:: SECCIÓN DEL DOCUMENTO ::
Historias como la de Tillamook en los últimos años evocan al visitante la historia agridulce de la industria agroalimentaria estadounidense, principal impulsora de la Revolución Agraria del siglo XX (sobre todo, entre 1940 y 1970) y, a la vez, blanco de las críticas sobre los efectos de monocultivos subsidiados que dependen de fertilizantes químicos y son usados sobre todo en alimentos procesados, desde salsas y snacks a los alimentos precocinados más populares, la comida rápida y las bebidas carbonatadas.

Una historia sepultada en las dunas de un tómbolo: Bayocean

Pescado, industria maderera, explotaciones ganaderas independientes y un queso presente en el imaginario colectivo estadounidense. Estas son las señas identitarias de esta zona rural de la costa de Oregón, alejada del aspecto denso, moderno y puntero de Portland y de señas de identidad de la zona, como Nike.

Pero Tillamook escondía otra historia que sintetiza las aspiraciones de la prosperidad de la clase media que nacía en Estados Unidos a inicios y, sobre todo, mediados del siglo XX, cuando la II Guerra Mundial acabó con los efectos a largo plazo de la Gran Depresión.

Se trata de Bayocean, un gigantesco proyecto inmobiliario de principios del siglo XX que pretendía convertir Tillamook Spit, el brazo de tierra que separa la rada de Tillamook del océano, en “la Atlantic City del Oeste“.

“La ciudad que se sumergió en el océano”

Las tormentas, la erosión costera y el gris clima del Pacífico Noroeste convirtieron el complejo residencial iniciado en “la ciudad que se sumergió en el océano”, un paisaje distópico dominado por playas con grandes dunas de arena que sepultan edificios suntuosos: salas de baile, hoteles, renqueantes estructuras de madera, cemento y piedra de que nunca fueron habitadas.

Bayocean fue el sueño mal planeado y peor localizado de dos promotores, padre e hijo: Thomas Irving Potter y Thomas Benton Potter.

Padre e hijo invirtieron su fortuna y convencieron a poderosos inversores para situar una nueva ciudad-resort en un lugar cuyas inclemencias eran conocidas por los pescadores de la zona:

  • las tormentas no eran frecuentes, pero se conocían varias que habían sido devastadoras;
  • el brazo de tierra ofrecía su frágil estructura (apenas unas dunas, riscos y vegetación de marismas) al Océano Pacífico: apenas una ola gigante acabaría con Bayocean.

Consecuencias de aplicar un plan urbanístico sin conocer un entorno

Era 1906. Se obviaron los estudios ambientales, así como los riesgos, pese a la insistencia de la población local sobre la fragilidad del brazo de mar o tómbolo, similar, aunque más frágil e inhóspito, al que une la ciudad de Cádiz con San Fernando, en España.

Los Potter, así como el resto de inversores, estudiaron sólo las ventajas superficiales de la localización:

  • fácil acceso; 
  • terreno barato y urbanizable, vistas inmejorables del océano y del interior de la bahía (a menudo desde un mismo edificio).

Apenas 3 años después, se establecía la oficina de correos y la población ascendía ya a 2.000 personas. La localidad tenía varias amenidades lujosas y poco comunes no sólo en las localidades de su tamaño, sino en las ciudades de la Costa Oeste.

:: TAREA ASIGNADA 1 ::
Resume en dos oraciones el texto sobre Bayocean.
:: TAREA ASIGNADA 2 ::
Transcribe el pasaje del texto sobre Bayocean que arranca en "Los Potter, así" y se detiene tras "un mismo edificio).", sustituyendo "terreno barato" por "suelo económico".

:: LÍNEAS MOSTRADAS ::
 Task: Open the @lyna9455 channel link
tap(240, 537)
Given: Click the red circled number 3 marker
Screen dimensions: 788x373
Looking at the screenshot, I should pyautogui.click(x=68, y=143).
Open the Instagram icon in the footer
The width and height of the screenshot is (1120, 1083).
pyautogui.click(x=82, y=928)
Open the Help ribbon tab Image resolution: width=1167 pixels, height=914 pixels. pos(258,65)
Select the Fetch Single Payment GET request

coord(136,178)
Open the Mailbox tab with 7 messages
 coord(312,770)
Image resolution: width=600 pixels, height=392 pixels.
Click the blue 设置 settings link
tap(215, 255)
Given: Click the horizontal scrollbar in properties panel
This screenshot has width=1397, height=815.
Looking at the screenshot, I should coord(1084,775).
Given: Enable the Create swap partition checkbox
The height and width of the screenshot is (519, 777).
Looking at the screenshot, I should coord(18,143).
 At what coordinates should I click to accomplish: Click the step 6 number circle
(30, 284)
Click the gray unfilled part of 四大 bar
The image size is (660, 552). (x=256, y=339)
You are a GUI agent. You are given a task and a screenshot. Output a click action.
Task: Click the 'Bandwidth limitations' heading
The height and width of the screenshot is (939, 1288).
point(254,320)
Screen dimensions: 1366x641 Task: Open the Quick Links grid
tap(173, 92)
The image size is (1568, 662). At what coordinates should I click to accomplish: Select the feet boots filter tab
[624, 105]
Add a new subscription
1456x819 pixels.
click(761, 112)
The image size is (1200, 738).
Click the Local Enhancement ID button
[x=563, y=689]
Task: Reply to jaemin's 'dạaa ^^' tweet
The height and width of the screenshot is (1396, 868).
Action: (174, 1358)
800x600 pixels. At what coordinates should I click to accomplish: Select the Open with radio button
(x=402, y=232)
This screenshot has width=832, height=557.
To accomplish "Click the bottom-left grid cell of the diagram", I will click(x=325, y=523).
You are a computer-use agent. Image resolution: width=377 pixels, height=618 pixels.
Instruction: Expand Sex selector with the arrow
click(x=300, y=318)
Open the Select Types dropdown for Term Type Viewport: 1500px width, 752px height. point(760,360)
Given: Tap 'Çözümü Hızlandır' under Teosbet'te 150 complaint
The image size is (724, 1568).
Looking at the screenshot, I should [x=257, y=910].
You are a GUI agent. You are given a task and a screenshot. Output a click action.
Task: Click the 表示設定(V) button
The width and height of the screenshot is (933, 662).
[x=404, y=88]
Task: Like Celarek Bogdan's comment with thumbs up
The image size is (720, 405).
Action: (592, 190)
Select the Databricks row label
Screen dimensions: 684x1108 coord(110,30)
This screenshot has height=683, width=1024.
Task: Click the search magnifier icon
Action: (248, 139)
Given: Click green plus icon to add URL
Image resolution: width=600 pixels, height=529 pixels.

:: RESPUESTA CORRECTA 1 ::
Bayocean fue un gigantesco proyecto inmobiliario de principios del siglo XX, promovido por Thomas Irving Potter y Thomas Benton Potter, que pretendía convertir Tillamook Spit en "la Atlantic City del Oeste". En su planificación se obviaron los estudios ambientales y los riesgos pese a la insistencia de la población local, y las tormentas, la erosión costera y el clima del Pacífico Noroeste lo convirtieron en "la ciudad que se sumergió en el océano".

:: RESPUESTA CORRECTA 2 ::
Los Potter, así como el resto de inversores, estudiaron sólo las ventajas superficiales de la localización:

  • fácil acceso; 
  • suelo económico y urbanizable, vistas inmejorables del océano y del interior de la bahía (a menudo desde un mismo edificio).